• [Reading text]:
◆ ◆ ◆ ◆ ◆ ◆ ◆

HANA Text Analysis with Custom Dictionaries
Prerequisites:
With release of HANA SPS07, a lot of new features are available. One of the main features is the support for custom dictionaries in Text Analysis. By default HANA comes with three configurations for text analysis:
One of the main issues you can come across while working on HANA Text Analysis is defining your own custom configurations for Text Analysis engine to work upon. In the following lines, you will find how to create your own custom dictionary, so you could benefit more from HANA text analysis capabilities.
Scenario:
Assume that your company manufactures laptops and have recently launched some new laptops series. You want to know if the consumers out there who have bought the machine are facing any problems or not. The consumers will be definitely tweeting, posting, blogging about the product on the social media.
You are now harvesting massive amount of unstructured data through social media, blogs, forums, e-mails and other mediums. The main motivation behind this will be to gain customer perception about the products (laptops). You may want to receive early warning of product defects and shortfalls and listen to channel and market-specific customer concerns and delights.
With HANA SPS07 we can create custom dictionaries which can be used to detect word/term/phrase occurrences which may not be detected while we run Text Analysis without any custom dictionary.
You need to follow the following steps to get started with custom dictionaries:
1. Create the source XML file
I have created some dummy data in a table with “ID” and “TEXT” columns.

◆ ◆ ◆ ◆ ◆ ◆ ◆

• [Stored records]:
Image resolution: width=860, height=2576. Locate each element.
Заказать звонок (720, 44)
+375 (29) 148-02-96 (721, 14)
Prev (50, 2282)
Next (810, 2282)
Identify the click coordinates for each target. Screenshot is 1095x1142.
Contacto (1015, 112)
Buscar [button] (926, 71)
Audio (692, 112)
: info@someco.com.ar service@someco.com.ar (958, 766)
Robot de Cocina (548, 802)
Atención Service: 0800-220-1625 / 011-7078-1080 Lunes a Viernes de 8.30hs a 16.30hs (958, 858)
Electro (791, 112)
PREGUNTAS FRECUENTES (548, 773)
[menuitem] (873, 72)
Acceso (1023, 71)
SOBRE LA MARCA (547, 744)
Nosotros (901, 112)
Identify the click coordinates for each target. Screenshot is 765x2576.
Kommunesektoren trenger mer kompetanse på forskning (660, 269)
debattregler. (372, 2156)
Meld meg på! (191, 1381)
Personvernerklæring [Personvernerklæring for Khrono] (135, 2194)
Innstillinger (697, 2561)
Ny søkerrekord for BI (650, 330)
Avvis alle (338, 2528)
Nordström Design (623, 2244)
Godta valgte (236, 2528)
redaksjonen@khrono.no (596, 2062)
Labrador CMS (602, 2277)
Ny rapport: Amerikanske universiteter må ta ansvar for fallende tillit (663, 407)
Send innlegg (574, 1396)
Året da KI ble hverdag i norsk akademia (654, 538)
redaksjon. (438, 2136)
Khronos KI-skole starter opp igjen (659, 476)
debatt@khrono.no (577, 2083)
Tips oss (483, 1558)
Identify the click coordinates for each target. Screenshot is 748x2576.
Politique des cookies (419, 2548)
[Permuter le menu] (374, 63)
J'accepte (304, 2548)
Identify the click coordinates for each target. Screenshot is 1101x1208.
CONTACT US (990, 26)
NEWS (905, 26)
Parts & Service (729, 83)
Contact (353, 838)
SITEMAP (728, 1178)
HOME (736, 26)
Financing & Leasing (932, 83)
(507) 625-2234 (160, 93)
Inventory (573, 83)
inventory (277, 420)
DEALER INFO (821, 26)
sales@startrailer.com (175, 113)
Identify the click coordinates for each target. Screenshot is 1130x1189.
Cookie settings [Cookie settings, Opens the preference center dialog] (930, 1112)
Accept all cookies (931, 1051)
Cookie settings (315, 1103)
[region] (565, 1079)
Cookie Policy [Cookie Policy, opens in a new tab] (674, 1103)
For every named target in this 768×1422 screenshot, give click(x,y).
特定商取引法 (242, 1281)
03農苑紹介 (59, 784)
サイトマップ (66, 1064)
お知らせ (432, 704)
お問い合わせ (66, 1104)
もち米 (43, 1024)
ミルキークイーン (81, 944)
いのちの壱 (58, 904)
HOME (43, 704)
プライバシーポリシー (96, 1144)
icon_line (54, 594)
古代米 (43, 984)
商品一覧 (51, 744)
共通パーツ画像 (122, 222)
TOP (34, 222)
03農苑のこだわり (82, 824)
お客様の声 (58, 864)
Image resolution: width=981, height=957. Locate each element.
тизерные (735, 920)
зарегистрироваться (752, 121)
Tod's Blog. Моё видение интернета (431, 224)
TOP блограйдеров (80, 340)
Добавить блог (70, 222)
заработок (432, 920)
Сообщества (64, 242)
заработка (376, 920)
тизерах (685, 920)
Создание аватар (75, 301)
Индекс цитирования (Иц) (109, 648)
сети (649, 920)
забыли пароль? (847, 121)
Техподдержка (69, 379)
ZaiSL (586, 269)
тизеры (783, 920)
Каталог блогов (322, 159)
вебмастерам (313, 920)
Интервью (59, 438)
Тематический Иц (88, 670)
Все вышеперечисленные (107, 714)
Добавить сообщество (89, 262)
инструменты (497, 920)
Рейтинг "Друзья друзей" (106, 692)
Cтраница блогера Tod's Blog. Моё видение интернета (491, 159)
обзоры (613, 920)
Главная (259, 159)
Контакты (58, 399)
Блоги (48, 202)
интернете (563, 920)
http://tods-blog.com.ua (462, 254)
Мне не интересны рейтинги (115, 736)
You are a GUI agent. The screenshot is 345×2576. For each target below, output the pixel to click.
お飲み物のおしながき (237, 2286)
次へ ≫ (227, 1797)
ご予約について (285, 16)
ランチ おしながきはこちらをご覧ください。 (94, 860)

◆ ◆ ◆ ◆ ◆ ◆ ◆

• [Written instruction]:
Answer these questions from the HANA Text Analysis text, one per line:
1. Which HANA release brought support for custom dictionaries in Text Analysis?
2. What product does the company in the scenario manufacture?
3. Which two columns does the table of dummy data have?

• [Task output]:
1. HANA SPS07
2. Laptops
3. "ID" and "TEXT"